I so relate to this! We are often on the same page MAK! That early morning cry/yell alarm still drives me mad!


----------



## Jess75 (Nov 4, 2005)

Mummyelf and wynster thanks so much for your pm's. I feel so bad as I know I have replied to one of you but it's not showing who in my sent mail. Whoever I have missed I am so sorry but really appreciate both your kind words.

Thanks to everyone here who has shared their experience also I don't feel so alone now.

Xx


----------



## crazyspaniel (Sep 12, 2012)

Hi jess,
 I'm in a very similar position to you although BC is a little older so probably understands the situation a little better.
We had extended intros due to legal problems so I ended up doing the end of intros and placement by myself as dh had to go to work. If I'm honest I spent most of the journeys to and from fcs crying and I'm not even sure why.... 

Then there was the guilt, if I spent time with one I felt guilty about the other one!

All I can say is it does pass.....
Be gentle on yourself, having a ready made little person join your established family is soooo hard on everyone but things will improve I'm sure x

Sending virtual tea and cake your way xxx


----------



## Arrows (Nov 9, 2008)

I spent 3mths with baby blues even with just the first one! I loved him but the lack of sleep and complete change left me miserable and so seriously sleep deprived!

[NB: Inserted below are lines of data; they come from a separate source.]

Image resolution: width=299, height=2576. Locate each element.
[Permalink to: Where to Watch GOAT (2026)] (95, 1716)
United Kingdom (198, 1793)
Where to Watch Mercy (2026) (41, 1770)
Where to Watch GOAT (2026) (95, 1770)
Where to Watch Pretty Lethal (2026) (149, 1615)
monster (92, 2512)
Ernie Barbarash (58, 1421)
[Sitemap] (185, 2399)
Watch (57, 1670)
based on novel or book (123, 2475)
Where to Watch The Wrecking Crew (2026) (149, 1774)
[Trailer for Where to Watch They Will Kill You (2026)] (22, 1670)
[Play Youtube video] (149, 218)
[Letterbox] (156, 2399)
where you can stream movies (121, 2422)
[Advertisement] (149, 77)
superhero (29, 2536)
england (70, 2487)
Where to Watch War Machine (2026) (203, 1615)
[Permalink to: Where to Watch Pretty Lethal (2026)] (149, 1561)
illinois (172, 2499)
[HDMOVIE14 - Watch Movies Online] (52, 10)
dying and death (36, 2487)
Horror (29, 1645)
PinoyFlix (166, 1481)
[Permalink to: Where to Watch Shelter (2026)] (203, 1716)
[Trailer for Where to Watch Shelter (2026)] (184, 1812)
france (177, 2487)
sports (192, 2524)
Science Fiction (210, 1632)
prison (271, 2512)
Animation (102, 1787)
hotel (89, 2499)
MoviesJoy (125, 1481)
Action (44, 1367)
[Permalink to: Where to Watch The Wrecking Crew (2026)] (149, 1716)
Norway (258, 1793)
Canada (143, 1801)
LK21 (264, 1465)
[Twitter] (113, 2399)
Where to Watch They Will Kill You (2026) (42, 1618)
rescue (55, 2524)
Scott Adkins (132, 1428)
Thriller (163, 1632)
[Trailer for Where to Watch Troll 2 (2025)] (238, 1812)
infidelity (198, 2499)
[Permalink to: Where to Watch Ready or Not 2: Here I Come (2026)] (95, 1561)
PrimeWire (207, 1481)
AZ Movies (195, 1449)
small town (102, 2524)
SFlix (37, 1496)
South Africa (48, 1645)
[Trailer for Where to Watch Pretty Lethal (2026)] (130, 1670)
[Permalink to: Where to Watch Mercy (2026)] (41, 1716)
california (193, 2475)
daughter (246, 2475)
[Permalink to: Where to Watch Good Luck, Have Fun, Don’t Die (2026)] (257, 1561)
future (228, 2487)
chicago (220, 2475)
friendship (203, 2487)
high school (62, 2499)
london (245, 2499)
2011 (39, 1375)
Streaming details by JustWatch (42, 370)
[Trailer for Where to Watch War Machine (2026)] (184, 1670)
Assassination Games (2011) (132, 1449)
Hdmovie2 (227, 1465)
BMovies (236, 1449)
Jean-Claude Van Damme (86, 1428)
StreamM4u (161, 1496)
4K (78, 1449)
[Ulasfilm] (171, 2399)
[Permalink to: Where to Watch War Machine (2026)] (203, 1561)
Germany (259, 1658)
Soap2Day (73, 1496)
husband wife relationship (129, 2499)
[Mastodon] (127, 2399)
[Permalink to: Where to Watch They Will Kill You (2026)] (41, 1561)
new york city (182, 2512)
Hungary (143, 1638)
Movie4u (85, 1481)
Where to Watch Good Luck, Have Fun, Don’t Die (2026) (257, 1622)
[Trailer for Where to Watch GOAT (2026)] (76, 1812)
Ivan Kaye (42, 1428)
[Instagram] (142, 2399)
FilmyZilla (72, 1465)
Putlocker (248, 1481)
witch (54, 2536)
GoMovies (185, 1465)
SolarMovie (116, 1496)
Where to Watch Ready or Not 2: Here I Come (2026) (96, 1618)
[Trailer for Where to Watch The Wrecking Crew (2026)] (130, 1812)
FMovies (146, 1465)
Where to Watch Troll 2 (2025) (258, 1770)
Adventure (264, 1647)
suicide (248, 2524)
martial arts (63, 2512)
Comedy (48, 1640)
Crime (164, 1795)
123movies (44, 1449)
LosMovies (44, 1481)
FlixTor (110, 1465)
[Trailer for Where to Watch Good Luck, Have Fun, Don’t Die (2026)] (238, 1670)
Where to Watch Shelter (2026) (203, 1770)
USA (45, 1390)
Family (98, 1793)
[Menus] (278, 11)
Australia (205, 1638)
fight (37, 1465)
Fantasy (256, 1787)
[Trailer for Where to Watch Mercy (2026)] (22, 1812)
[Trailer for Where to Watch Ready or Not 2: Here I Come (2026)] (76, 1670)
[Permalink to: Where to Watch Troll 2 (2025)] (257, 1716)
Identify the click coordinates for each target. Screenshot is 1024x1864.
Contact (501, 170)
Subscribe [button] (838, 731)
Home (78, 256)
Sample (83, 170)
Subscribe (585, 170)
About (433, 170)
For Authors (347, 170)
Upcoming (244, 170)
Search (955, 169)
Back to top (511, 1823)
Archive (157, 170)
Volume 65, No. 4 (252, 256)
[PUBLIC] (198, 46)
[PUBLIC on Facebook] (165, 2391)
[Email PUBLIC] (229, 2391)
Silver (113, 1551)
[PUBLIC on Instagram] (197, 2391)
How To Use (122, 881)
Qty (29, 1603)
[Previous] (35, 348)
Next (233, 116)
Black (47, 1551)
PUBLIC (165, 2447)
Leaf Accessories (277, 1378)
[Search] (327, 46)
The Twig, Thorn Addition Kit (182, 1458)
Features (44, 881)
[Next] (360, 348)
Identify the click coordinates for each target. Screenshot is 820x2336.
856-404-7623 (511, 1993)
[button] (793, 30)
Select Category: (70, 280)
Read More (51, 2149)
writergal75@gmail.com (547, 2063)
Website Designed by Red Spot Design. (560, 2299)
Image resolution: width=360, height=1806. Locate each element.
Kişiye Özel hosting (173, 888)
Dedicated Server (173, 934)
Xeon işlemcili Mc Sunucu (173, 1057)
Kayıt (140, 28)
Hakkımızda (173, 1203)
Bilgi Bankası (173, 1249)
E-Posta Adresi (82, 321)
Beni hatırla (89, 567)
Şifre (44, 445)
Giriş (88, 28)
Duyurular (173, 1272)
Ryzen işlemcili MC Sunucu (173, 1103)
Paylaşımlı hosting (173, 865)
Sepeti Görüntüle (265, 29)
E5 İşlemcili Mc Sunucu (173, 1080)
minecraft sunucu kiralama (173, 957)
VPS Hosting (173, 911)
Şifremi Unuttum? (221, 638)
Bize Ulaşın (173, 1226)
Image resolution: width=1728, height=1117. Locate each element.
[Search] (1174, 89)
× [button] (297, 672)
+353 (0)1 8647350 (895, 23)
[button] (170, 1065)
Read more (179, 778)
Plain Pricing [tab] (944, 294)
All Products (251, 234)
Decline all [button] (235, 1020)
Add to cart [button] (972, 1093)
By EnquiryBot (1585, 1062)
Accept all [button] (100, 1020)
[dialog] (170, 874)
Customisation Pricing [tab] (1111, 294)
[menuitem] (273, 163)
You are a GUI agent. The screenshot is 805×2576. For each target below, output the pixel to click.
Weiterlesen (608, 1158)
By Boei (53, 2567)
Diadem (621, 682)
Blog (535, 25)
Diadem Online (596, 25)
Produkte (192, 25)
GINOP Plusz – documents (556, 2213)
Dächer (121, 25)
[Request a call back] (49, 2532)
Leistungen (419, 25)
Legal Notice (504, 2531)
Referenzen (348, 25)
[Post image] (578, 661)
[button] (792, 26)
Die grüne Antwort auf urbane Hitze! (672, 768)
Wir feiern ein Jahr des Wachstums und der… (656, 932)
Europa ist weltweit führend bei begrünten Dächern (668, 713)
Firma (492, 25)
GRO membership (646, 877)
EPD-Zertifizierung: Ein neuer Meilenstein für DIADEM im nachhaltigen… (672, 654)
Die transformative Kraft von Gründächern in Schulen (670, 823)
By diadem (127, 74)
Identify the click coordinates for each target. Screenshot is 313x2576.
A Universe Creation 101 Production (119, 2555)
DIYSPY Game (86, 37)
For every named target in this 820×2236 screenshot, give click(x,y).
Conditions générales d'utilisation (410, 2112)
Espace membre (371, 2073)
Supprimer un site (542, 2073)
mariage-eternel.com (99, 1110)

I have people come over when he was asleep just to hug me and so I could cry and they'd give me the encouragement to keep going. I went to one persons house just so I could sleep on her sofa with lo in my arms and be told I was not a bad parent!
Whatever way you'd gotten a 2nd child, the elder would still be jealous, you'd still be stressed and sleep deprived and there'd still be massive adjustments to make! DON'T BE SO HARD ON YOURSELF!!


----------